They work. But my question is, why do you want to run one? Your Nitrates running high?
Also, you can add corals to your tank at 9 months with no issues, its the Anemones that you want a mature tank for.
Lighting, in order of best to last:
LED
Metal Halide
T-5

Actinics are for coloration, its not necessary to run them. Corals will tend to use some of that light, but not alor of it.

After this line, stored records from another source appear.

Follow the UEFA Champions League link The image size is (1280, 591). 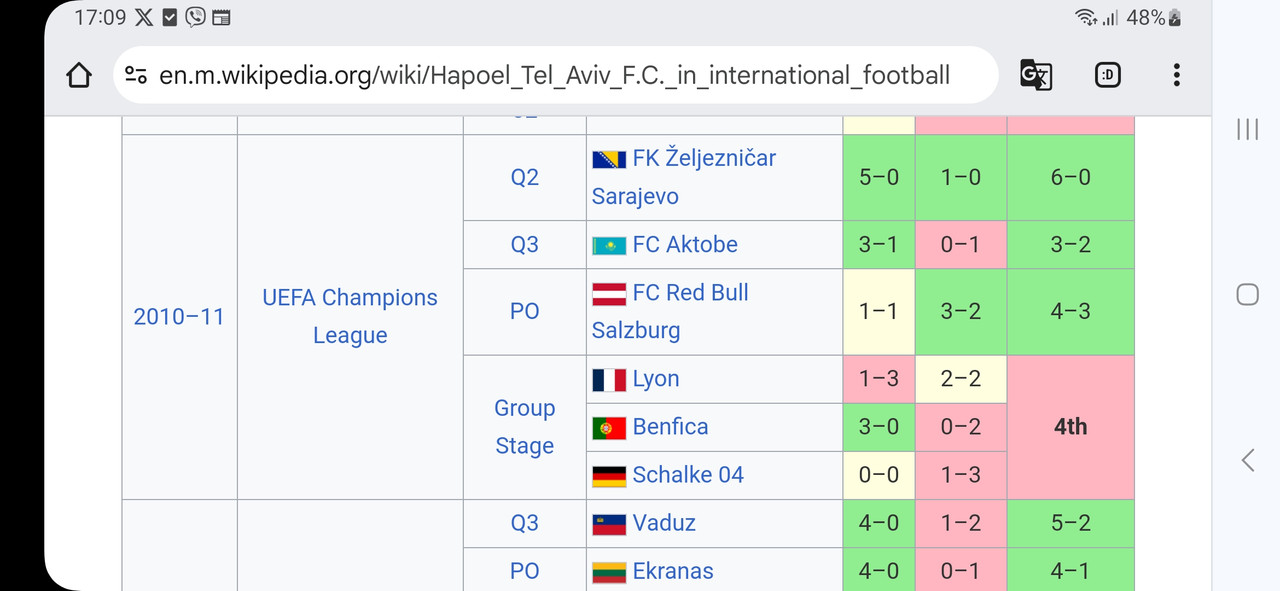pyautogui.click(x=350, y=316)
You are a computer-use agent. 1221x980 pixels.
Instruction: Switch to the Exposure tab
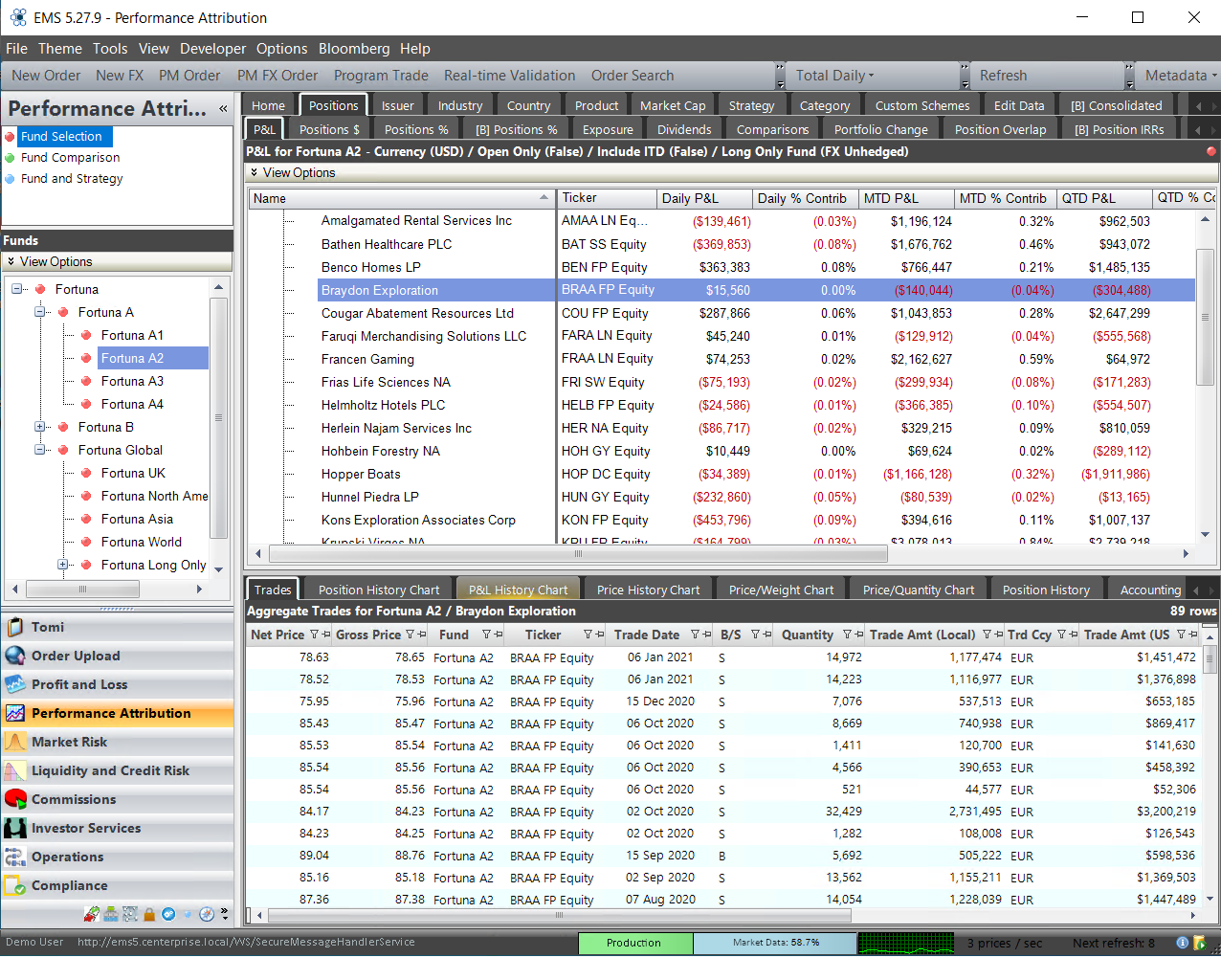608,130
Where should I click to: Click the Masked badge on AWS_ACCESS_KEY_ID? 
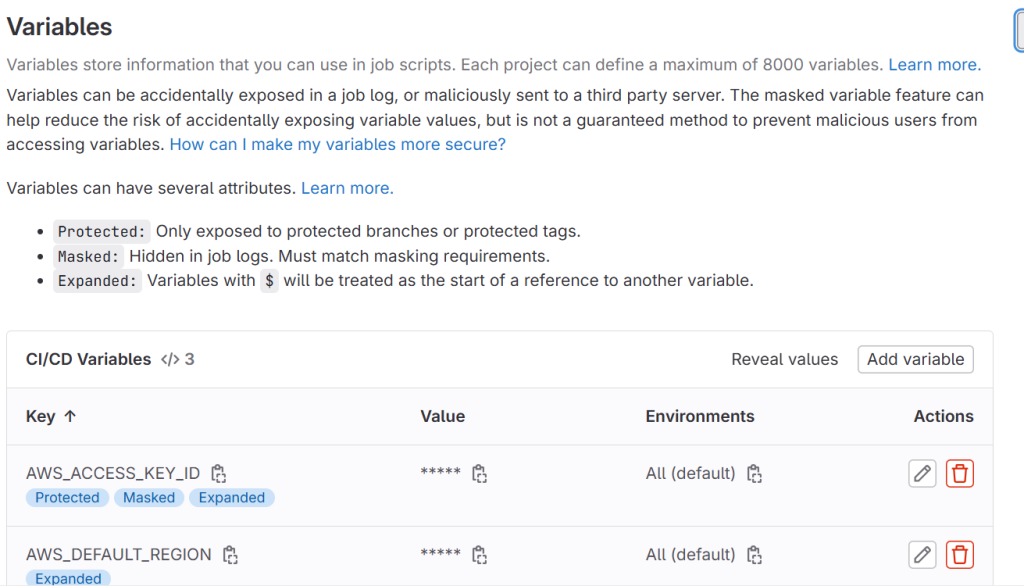[x=148, y=497]
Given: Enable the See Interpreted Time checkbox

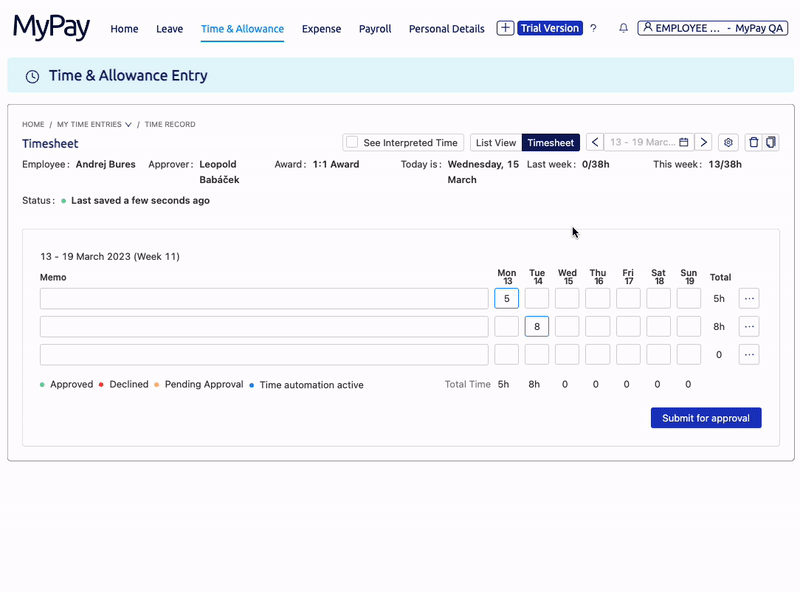Looking at the screenshot, I should 352,142.
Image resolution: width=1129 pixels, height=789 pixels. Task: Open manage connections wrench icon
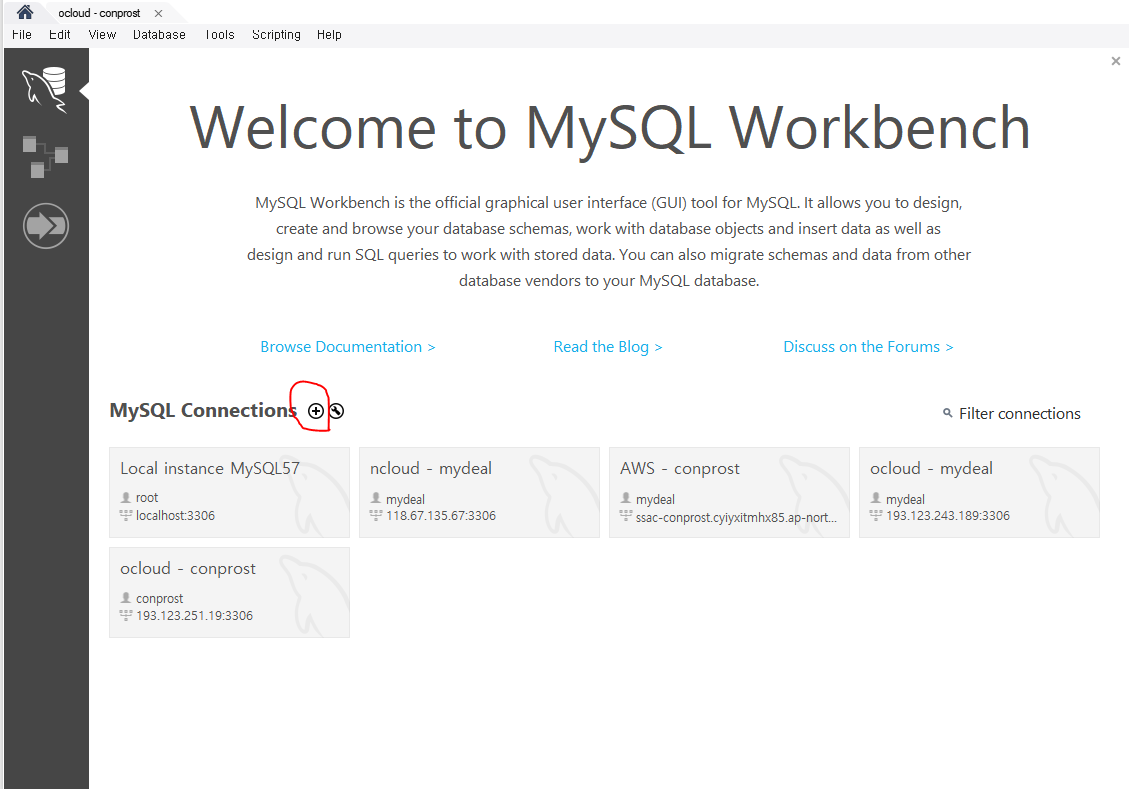337,411
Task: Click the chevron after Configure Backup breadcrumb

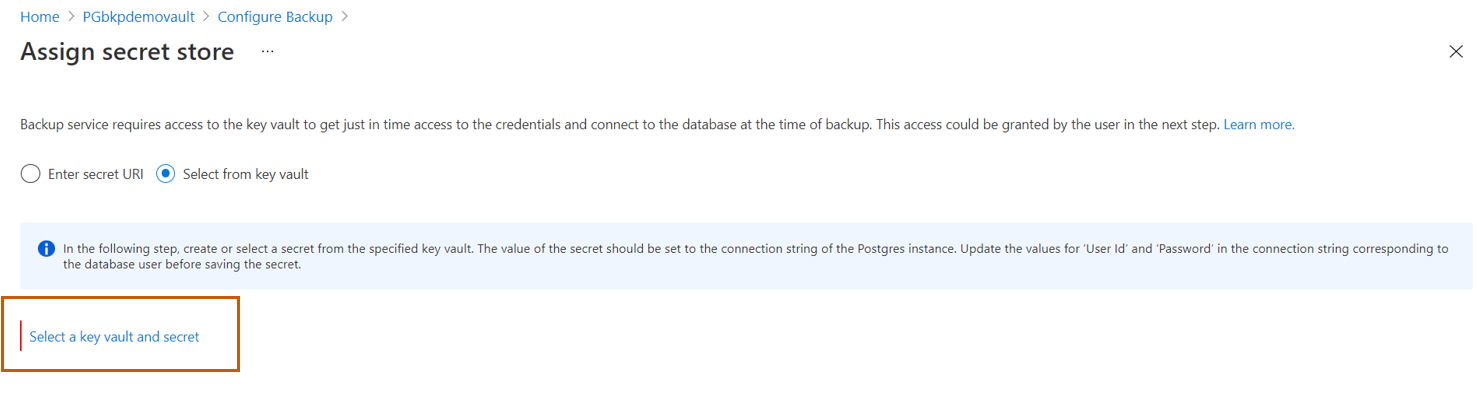Action: pyautogui.click(x=345, y=17)
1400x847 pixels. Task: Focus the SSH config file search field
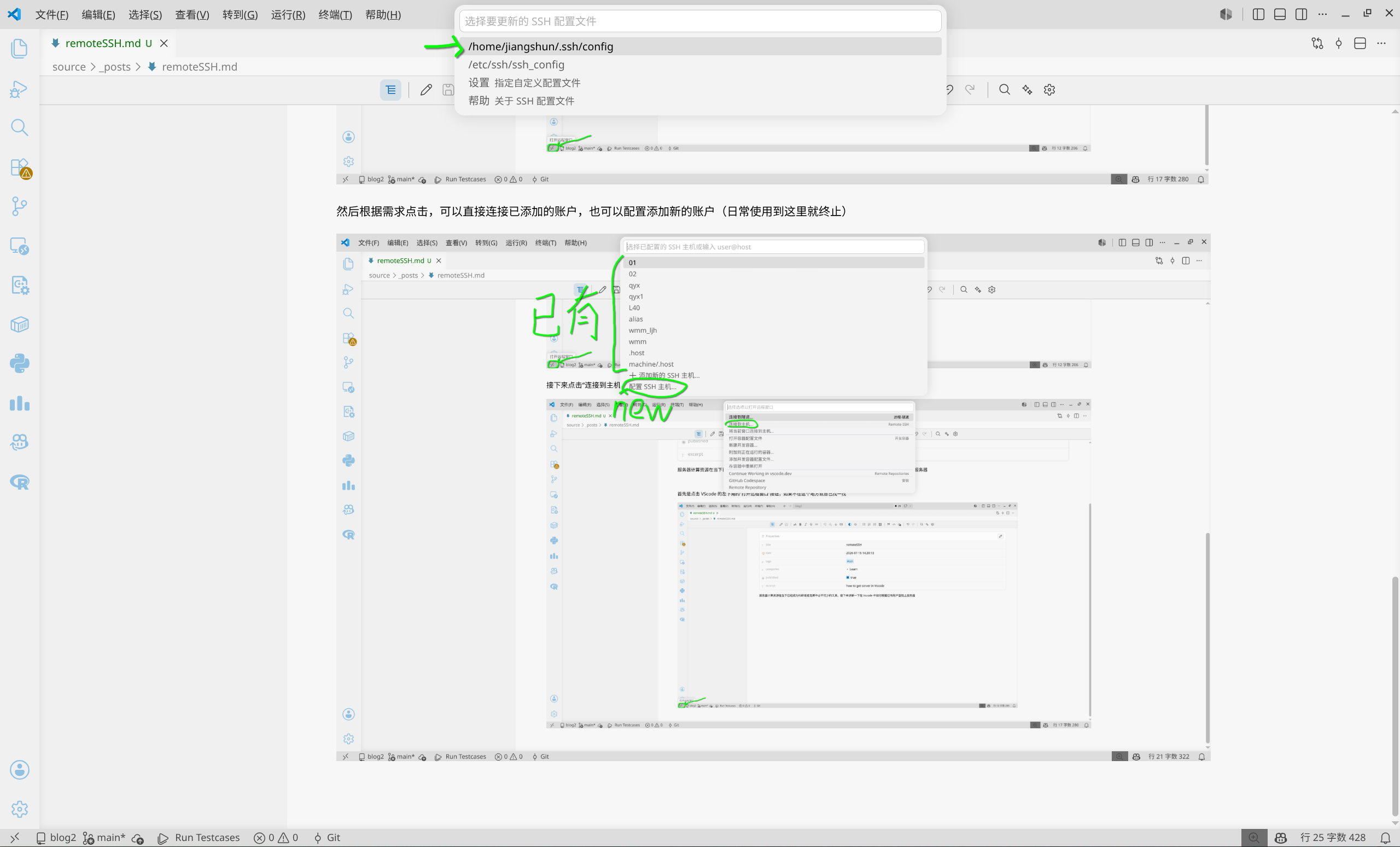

If your looking to get a unit with a skimmer, best to just get a skimmer, as you want a very good one, one that twice your water volume, not a combo unit that sucks.


----------



## Goby (Mar 21, 2012)

Reefing Madness said:


> They work. But my question is, why do you want to run one? Your Nitrates running high?
> Also, you can add corals to your tank at 9 months with no issues, its the Anemones that you want a mature tank for.
> Lighting, in order of best to last:
> LED
> ...


I just want it. My current filter is keeping nitrates at safe levels and it's worked well for my simple FOWLER tank. But if/when I start adding inverts and corals etc...I'd like to have something better. It's my understanding that the Aquaripure isn't a unit "with" a skimmer, but merely a unit that works so well that one doesn't need a skimmer. (supposedly...which is why I'm asking around about other's experiences) I'm not at all convinced that with an Aquaripure my tank would no longer require a skimmer...yet intrigued by Aquaripures claims...curious. I have read about gobs of filters- all their claim to fame...and I like the science behind the Aquaripure. Do I absolutely need it? No. But I want it. 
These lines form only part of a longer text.